We are quite content to keep the Ekushey celebrations limited to wearing black and white attire on the given day and, if time and traffic permits, placing wreaths in the Shaheed Minar. Somehow, we have managed to make Ekushey a strictly middle-class affair, failing to analyse the ways in which our current language policies (or lack thereof) and even our celebrations narrowly define national belonging and exclude those on the "margins." Somehow, in our haste to uphold the chetona of Ekushey, we fail to see the parallel between Pakisanis imposing their language on us, and us imposing Bangla on the non-Bangla speaking communities in our country, robbing them of their right to speak and be educated in their mother tongue. We remain willfully oblivious of the ways in which history repeats itself, as tragedy and farce all in one.  

And so, in the very month of February, a writer gets hacked to death and a whole year passes – not enough time for any real progress into the killing, but enough time, apparently, for four more freethinkers, including his publisher, to be murdered; for his whole life's work to be erased from the hallowed grounds of the illustrious book fair; for cracking down on those who dare raise unmentionable questions. But what does freedom of expression have to do with chetona of Ekushey anyway, right? And so, not too far from the very place where Avijit was killed, we sip our Nescafés in silence and buy some book of apolitical jokes or cheap love poems, oblivious that another publisher was picked up, and his store shut down by the police, reportedly following allegations of "hurt sentiments" by none other than the infamous Basher Kella, Jamaat's propaganda-machine. It might be the month of Ekushey, but we know better by now than to grumble about the state's confusing and/or coercive actions…  

But enough about Ekushey. February is over, after all, and our attention span is already wavering. Let's get into gear to celebrate International Women's Day on March 8; let's don our purple sarees and hope that the couple of inches earmarked to talk about "women's issues" in the front page of newspapers do not get subsumed by glossy half-page ads of beauty products claiming to uphold women's rights through ensuring fairer skin, silky straight hair, and alluring fragrance. Don't sweat (sweating is unladylike -- there's a myriad of products to help you smell like a freshly-plucked flower) that for the rest of the year the media outlets will keep on using images of skimpily-clad, heavily made-up women as click-baits to lure an audience bored by news of violence against women, wage gap, gender disparity in political representation, and systematic violations in the workplace. Don't fret that the countless seminars, vigils and talks organised on that day will continue to advocate a reductive, NGOised, neoliberal, vision of women's empowerment that doesn't threaten patriarchy or capitalism, but makes oppression palatable, even marketable. Don't worry that the day will nonetheless celebrate the middle-class woman, and women's rights as seen through her privileged eyes. Don't bother, really, to historicise and politicise the International Women's Day as a day to demand political, social and economic emancipation – be content to celebrate your "womanhood" while remaining as far as possible from the ever-so-threatening F-word (feminism).  

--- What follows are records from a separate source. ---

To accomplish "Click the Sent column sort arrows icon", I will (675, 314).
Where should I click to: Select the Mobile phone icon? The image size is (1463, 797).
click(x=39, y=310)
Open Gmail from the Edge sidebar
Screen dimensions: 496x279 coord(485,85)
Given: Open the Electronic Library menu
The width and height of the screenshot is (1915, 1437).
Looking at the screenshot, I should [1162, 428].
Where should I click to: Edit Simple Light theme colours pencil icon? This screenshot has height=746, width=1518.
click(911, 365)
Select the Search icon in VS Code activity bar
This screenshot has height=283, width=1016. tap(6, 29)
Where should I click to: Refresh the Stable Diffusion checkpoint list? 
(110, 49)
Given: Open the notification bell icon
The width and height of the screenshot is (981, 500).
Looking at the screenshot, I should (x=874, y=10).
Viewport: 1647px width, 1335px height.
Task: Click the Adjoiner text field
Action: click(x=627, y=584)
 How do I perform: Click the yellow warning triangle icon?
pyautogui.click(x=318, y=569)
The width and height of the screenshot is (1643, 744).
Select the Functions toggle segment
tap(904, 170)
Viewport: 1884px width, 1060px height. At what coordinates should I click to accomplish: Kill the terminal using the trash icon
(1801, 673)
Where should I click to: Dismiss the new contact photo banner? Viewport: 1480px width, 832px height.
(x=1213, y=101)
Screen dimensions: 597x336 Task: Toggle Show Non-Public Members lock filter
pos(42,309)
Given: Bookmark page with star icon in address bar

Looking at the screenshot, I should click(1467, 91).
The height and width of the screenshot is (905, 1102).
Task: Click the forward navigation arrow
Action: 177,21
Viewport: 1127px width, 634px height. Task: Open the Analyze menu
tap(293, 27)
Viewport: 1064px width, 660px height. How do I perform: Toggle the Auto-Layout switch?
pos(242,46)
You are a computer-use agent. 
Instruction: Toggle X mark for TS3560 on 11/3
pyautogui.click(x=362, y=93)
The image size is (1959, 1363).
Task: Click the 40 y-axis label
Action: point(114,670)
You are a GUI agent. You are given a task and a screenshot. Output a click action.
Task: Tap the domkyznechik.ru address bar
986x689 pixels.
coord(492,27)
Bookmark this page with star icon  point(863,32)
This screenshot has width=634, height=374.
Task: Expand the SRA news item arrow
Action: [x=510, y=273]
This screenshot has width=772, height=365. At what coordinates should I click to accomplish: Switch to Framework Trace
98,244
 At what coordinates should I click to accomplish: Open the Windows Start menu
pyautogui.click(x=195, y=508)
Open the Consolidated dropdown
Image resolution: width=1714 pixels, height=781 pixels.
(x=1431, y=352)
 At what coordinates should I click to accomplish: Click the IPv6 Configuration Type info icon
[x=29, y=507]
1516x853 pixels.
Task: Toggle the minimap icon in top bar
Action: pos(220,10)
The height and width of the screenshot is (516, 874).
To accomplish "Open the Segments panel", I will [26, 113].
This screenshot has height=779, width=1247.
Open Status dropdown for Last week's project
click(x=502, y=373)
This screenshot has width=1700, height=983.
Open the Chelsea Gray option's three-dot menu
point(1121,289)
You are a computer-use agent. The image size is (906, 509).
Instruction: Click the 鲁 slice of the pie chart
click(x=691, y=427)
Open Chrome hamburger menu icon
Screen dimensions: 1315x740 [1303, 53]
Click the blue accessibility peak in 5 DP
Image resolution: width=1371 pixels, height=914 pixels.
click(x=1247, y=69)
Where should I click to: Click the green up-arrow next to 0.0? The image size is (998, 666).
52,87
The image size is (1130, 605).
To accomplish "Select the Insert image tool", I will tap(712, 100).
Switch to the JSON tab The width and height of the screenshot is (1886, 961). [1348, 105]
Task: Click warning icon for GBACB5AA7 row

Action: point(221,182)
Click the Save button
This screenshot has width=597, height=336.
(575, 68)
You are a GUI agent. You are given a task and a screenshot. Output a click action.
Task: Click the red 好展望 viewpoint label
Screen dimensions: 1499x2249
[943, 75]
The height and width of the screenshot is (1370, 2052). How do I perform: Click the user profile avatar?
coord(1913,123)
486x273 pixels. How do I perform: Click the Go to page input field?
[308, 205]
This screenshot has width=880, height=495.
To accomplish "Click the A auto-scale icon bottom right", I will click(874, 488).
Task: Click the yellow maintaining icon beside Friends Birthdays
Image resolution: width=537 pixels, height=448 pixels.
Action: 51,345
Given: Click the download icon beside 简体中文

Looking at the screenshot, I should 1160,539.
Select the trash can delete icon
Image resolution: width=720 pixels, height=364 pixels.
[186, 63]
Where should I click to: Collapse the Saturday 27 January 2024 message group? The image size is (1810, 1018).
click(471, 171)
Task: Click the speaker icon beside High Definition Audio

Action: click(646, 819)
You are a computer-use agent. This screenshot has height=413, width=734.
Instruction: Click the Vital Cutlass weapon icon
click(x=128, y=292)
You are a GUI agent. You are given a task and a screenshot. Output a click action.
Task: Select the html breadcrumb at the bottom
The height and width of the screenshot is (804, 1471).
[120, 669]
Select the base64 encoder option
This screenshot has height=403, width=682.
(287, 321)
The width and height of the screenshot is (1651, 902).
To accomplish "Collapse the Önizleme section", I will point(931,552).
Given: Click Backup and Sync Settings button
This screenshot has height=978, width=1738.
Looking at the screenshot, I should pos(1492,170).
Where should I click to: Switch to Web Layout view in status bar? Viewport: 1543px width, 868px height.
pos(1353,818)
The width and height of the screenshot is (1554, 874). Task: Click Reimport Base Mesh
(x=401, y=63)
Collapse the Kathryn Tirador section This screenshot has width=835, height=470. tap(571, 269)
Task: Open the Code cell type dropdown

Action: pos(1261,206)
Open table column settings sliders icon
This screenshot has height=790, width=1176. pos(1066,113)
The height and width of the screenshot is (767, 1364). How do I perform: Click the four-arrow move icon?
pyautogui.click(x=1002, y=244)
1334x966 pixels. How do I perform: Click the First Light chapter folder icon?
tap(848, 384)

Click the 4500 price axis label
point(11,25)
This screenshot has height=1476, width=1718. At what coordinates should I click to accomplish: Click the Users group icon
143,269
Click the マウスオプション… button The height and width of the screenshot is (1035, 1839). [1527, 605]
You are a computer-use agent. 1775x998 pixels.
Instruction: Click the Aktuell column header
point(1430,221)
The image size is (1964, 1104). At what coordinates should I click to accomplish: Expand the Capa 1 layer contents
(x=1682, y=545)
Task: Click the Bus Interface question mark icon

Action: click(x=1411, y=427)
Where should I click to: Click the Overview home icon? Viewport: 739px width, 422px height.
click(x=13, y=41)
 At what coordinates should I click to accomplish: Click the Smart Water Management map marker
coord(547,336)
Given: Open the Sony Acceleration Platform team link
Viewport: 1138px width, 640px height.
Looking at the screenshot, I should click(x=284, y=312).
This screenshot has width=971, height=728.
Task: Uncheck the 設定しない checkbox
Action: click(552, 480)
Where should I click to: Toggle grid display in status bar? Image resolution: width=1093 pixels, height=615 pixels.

Then, when March 26, rolls around, we will see no conflict of muktijuddher chetona with shrinking democratic spaces, increasing intolerance and religious extremism, rising income inequality and corporate plunder in the country. We will lose no sleep wondering how far we have strayed from the path of justice and emancipation as envisioned prior to and during the Liberation War; rather we'll shamelessly threaten dissenters who dare remind us of the trail left behind. We'll carry on looting our national resources, raping the women and children, terrorising the adivasis and marginalised communities and conducting any and all anti-liberation activities, but when it's March 26, our voice will be the loudest in brazenly proclaiming that we are the upholders of the sacrifices of millions. 

What we really celebrate when we "celebrate" special days is our collective myopia -- an inability to look beyond what's on the surface. 

The writer is a journalist and activist.